Company Law – Changes to Companies House requirements to be aware of

GEPP

24 April 2024

By Jemma Bennett

The first set of changes under the Economic Crime and Corporate Transparency Act were introduced on 4 March 2024. The act gives Companies House the power to play a more significant role in tackling economic crime and supporting economic growth. Overtime, the measures will lead to improved transparency and more accurate and trusted information on the Companies House Register.

The changes have brought in new responsibilities for:

  • All new and existing company directors.
  • People with significant control of a company (PSCs).
  • Anyone who files on behalf of a company.

The measures include:

  1. More reliable and accurate financial information on the register.
  2. Introducing identity verification for all new and existing registered company directors, people with significant control (PSCs), and those who file on behalf of companies.
  3. Broadening powers to become a more active gatekeeper over company creation and more reliable data.
  4. Providing Companies House with more effective enforcement powers, and increasing our ability to share relevant information with partners.
  5. Enhancing the protection of personal information to protect individuals from fraud and other harm.

The changes are sought to improve the quality of the data on the register. This means that the registrar’s objectives are:

  • To ensure that anyone who is required to deliver a document to the registrar does so.
  • To ensure information contained in the register is accurate and that the register contains everything it ought to contain.
  • To ensure that records kept by the registrar do not create a false or misleading impression to members of public.
  • To prevent companies and others from carrying out unlawful activities or facilitating the carrying out by others of unlawful activities.

What some of these changes mean for you

Registered office addresses

The registered office must be at an appropriate address. An address is an ‘appropriate address’ if, in the ordinary course of events:

  • A document addressed to the company, and delivered there by hand or by post, would be expected to come to the attention of a person acting on behalf of the company.
  • The delivery of documents there is capable of being recorded by obtaining an acknowledgement of delivery.

These changes mean you are not able to use a PO Box as your registered office address.

Statement of lawful purpose

As a new requirement, when you register or ‘incorporate’ a company, the subscribers to the company need to confirm they’re forming the company for a lawful purpose. A company will also need to confirm its intended future activities are lawful on their annual confirmation statement.

The Registrar’s powers

The Registrar will have greater powers to query and challenge information that appears to be incorrect or inconsistent with information that they hold. There will be serious consequences if a company does not respond to a formal request from Companies House for more information which could include:

  • A financial penalty.
  • An annotation on the company’s record.
  • A prosecution.
  • If the registered address is not an appropriate address Companies House will change it to a default address, held at Companies House.

Confirmation Statement Changes

Companies must file a confirmation statement even if there have not been any changes during the review period. Under the act, all new companies need to provide a registered email address when they incorporate from 4 March 2024. Existing companies need to give a registered email address when they file their next confirmation statement, with a statement date from 5 March 2024 onwards.

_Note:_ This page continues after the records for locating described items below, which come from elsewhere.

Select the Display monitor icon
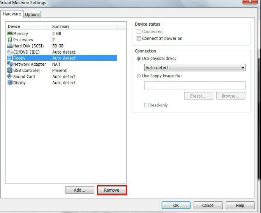pyautogui.click(x=10, y=83)
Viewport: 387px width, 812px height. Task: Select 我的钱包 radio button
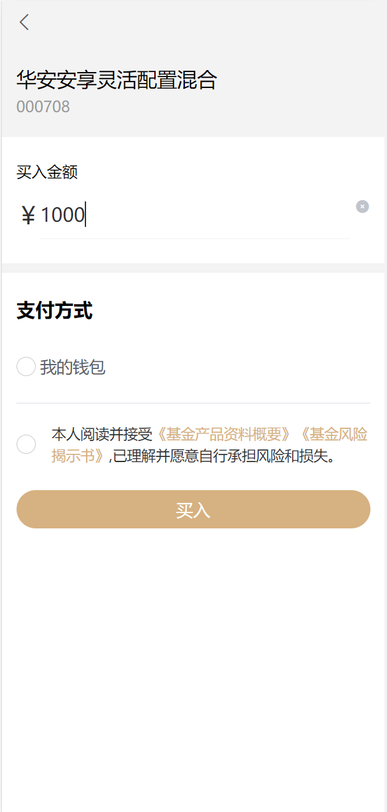click(x=26, y=367)
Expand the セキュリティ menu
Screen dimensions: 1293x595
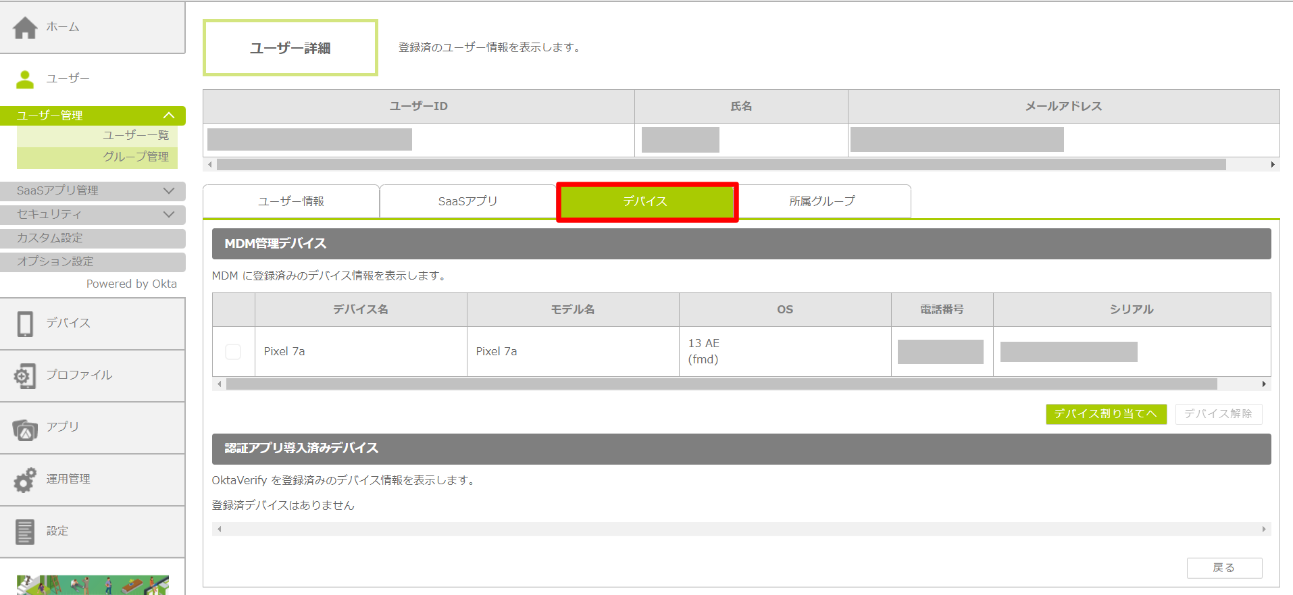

All companies need to confirm that the intended future activities of the company will be lawful and this will need to be confirmed every year on the confirmation statement.

Identity Verification

For new companies, all directors and people with significant control (PSCs) will need to complete identity verification.

For existing companies, all directors (or equivalent) and PSCs will have a transition period to verify their identity with Companies House.

Anyone acting on behalf of a company will also need to verify their identity before they can file information with Companies House.

Changes to accounts

As part of the journey to modernise and digitise the filing routes, the way accounts are filed at Companies House are changing and this will be done by filing software only. The move to filing accounts by software only will be phased in over the next 2 to 3 years.

Changes to limited partnerships

LPs will need to file their information through an authorised agent (also known as an Authorised Corporate Service Provider) that’s registered with Companies House. This is to make sure the data is trustworthy and fit for purpose.

The new legislation generally applies to all entities registered with Companies House including:

  • Private limited companies.
  • Public limited companies (PLCs).
  • Limited liability companies (LLPs).
  • Limited partnerships (LPs).
  • Community interest companies (CICs).
  • Oversea companies.

The legislation will also apply to anyone who files on behalf of clients such as, accountant and company formation agents.

It is hoped that the changes will allow more enforcement powers for Companies House, and new powers to share data with law enforcement agencies and other government departments.